• _Exercise aim_
Please rewrite the records from the start through the line containing "The width and height of the screenshot is (1366, 768).", swapping "Identify the location of" for "Find the location of" and leaving everything else unchanged.
——
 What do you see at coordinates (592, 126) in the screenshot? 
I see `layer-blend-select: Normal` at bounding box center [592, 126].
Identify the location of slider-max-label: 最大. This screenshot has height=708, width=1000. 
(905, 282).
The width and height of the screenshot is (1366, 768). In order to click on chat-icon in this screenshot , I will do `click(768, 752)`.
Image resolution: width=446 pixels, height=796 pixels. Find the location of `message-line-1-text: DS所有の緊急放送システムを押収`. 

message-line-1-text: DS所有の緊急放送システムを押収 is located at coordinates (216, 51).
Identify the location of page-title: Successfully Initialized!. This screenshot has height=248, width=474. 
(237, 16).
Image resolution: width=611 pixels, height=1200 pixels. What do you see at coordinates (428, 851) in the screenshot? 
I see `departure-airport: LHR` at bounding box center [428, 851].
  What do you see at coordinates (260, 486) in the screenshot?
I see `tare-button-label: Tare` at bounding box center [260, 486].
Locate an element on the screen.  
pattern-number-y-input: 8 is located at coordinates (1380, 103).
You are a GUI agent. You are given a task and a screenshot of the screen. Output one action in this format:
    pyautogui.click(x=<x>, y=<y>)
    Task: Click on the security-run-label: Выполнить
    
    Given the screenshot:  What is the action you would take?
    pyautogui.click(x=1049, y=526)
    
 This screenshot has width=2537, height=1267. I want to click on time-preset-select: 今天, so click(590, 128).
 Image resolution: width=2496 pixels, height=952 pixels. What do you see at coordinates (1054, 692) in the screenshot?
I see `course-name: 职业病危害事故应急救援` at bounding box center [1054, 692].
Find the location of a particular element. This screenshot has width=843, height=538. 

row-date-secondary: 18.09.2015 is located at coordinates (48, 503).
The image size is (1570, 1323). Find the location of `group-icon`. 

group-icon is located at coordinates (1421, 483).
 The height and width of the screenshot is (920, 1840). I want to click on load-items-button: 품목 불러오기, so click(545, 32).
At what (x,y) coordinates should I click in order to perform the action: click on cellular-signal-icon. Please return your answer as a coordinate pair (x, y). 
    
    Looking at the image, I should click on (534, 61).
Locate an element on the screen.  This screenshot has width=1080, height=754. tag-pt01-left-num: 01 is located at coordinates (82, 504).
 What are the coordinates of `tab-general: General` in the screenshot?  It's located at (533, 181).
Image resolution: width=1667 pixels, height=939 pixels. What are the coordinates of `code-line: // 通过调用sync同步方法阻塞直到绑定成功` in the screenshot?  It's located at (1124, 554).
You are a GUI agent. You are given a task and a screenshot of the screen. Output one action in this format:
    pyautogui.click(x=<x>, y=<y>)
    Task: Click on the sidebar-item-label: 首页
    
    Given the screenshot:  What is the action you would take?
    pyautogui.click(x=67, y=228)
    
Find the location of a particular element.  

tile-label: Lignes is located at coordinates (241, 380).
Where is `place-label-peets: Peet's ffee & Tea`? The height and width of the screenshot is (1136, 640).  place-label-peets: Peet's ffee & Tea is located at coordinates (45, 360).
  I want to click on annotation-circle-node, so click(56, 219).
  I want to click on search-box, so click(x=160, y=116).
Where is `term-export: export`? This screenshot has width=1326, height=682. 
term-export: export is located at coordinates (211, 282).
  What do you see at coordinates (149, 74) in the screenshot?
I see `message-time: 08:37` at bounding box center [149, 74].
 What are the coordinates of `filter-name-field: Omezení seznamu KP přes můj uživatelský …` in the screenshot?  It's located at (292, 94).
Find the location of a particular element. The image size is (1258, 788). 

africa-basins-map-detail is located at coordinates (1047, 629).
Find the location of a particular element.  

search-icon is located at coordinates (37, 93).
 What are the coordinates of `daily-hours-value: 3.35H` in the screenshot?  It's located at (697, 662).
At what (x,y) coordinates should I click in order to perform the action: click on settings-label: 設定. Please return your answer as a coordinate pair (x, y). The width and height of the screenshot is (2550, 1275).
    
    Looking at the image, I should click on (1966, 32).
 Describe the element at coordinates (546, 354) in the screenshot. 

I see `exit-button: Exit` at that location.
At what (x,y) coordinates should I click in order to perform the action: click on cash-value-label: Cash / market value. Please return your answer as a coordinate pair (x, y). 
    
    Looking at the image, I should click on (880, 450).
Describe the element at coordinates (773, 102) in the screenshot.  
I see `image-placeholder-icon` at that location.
——
• _Solution to this task_
 What do you see at coordinates (592, 126) in the screenshot? 
I see `layer-blend-select: Normal` at bounding box center [592, 126].
Find the location of slider-max-label: 最大. This screenshot has height=708, width=1000. 
(905, 282).
The width and height of the screenshot is (1366, 768). In order to click on chat-icon in this screenshot , I will do `click(768, 752)`.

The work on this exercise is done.